Tommy Fleetwood underlined the thrilling strength of the burgeoning Brit pack with a 63 here to take the lead at the halfway point of the Dunhill Links.

The 20-year-old from Southport showed his love for the seaside with a blemish-free nine-under magnificence. And so this young pro looked up at the leaderboard and saw the names beneath him. Kaymer, McDowell, McIlroy, Westwood, Donald. A few words summed it up for him. "Cool," he said. "Really cool."

When pressed for more, Fleetwood spelt out the nature of his awe. "I've watched these guys on TV for years, analysing everything they do, trying to learn off them," he said. "Obviously my name is in pretty good company right now."

In truth, it has been threatening to join this exclusive gang for years. At 17, Fleetwood so almost became the youngest winner of the Amateur Championship, before losing to Reiner Saxton in the final. At the time this budding actor had just finished appearing in Macbeth in the school play. But he decided it was a putter he should see before him and so his progress continued.

Fleetwood won the English amateur, appeared at the 2009 Walker Cup and, after turning pro last year, made sure of his European Tour card for next year when winning the £55,000 first prize on the Challenge Tour's Kazakhstan Open last month. Next came this trip to golfing wonderland. "If I can shoot a decent score tomorrow then I could play with somebody like Kaymer or Westwood," he said, after coming within one of Westwood's course record. "That would be really, really cool."

Fleetwood is experienced enough to know the easier-said-than-doneness of that wish. Today, Fleetwood plays Carnoustie and the forecast is far rougher. "This was a great day to play Carnoustie," said McIlroy, after a 67 hauled him to eight-under. "You will never see it easier than this. Tomorrow it could be more difficult."

The heavyweights, meanwhile, go on to St Andrews and will fancy their chances of bringing the Old Course to her knees before Sunday's finale at the same course. Michael Hoey, the joint-leader from Ireland, shot a 66 at the Home of Golf on Thursday and another 66 here yesterday. In conditions on the submissive side of benign, 27 golfers are within five shots of the lead. And it is not merely Fleetwood disproving that youth is wasted on the young.

At 22, McIlroy feels positively medieval on this leaderboard. "I was talking to G-Mac [Graeme McDowell] about it out here today," he said. "A lot of young guys have just turned pro and as I proved when I came third here in 2008, this is a good event to do it, as there's so much money on offer. The guys coming out now, me included, are so much more ready to make that transition. They were basically professionals already and that is why you will see them winning their Tour cards so quickly."

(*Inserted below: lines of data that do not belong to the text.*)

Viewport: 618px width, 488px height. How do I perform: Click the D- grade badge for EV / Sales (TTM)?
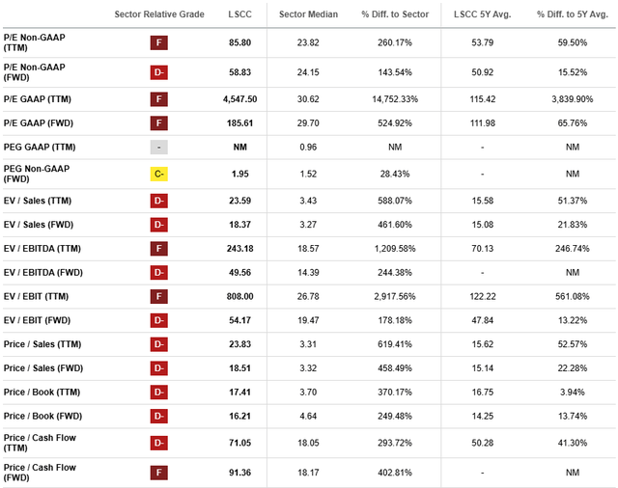[158, 201]
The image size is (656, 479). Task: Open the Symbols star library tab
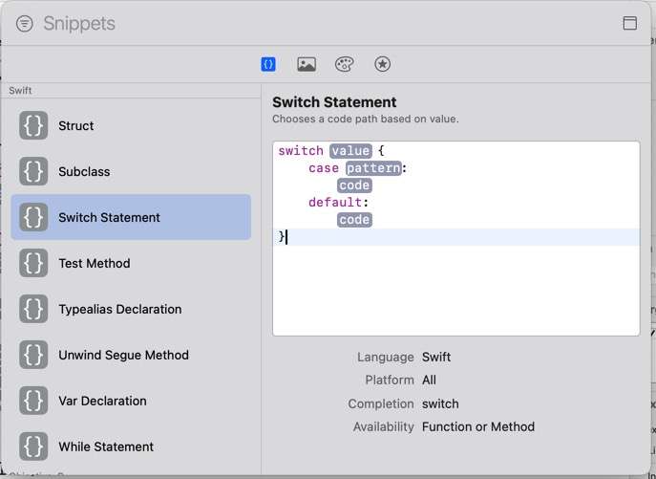(382, 64)
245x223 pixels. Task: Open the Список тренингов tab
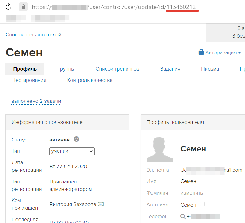tap(117, 69)
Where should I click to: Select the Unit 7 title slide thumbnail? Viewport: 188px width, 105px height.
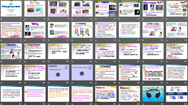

Tom Lewis, the better-known English 20-year-old, is on seven-under, following a 69, while also at Carnoustie James Byrne, Lewis's Walker Cup team-mate, went to six-under. Yesterday's 71 was as bizarre as it was spectacular. "What a ball-striker," said Peter Dawson, the Royal & Ancient chief executive who had a ringside seat for all of the Byrne haymakers.

As his partner in this gargantuan pro-am, Dawson saw Lewis's fellow Walker Cupper hole-in-one on the 13th and eagle the next and, as he had birdied the 12th, it meant he was five-under for a three-hole stretch. "He hits the ball miles, but his distance control was incredible," said Dawson. "But there were a few destructive shots in there as well."

These came on the sixth and the 18th where he took two treble-bogey sevens. That's six dropped shots in two holes. "I'm sure cutting out the mistakes will come with experience," said Dawson. "This seems to be a very bright crop emerging."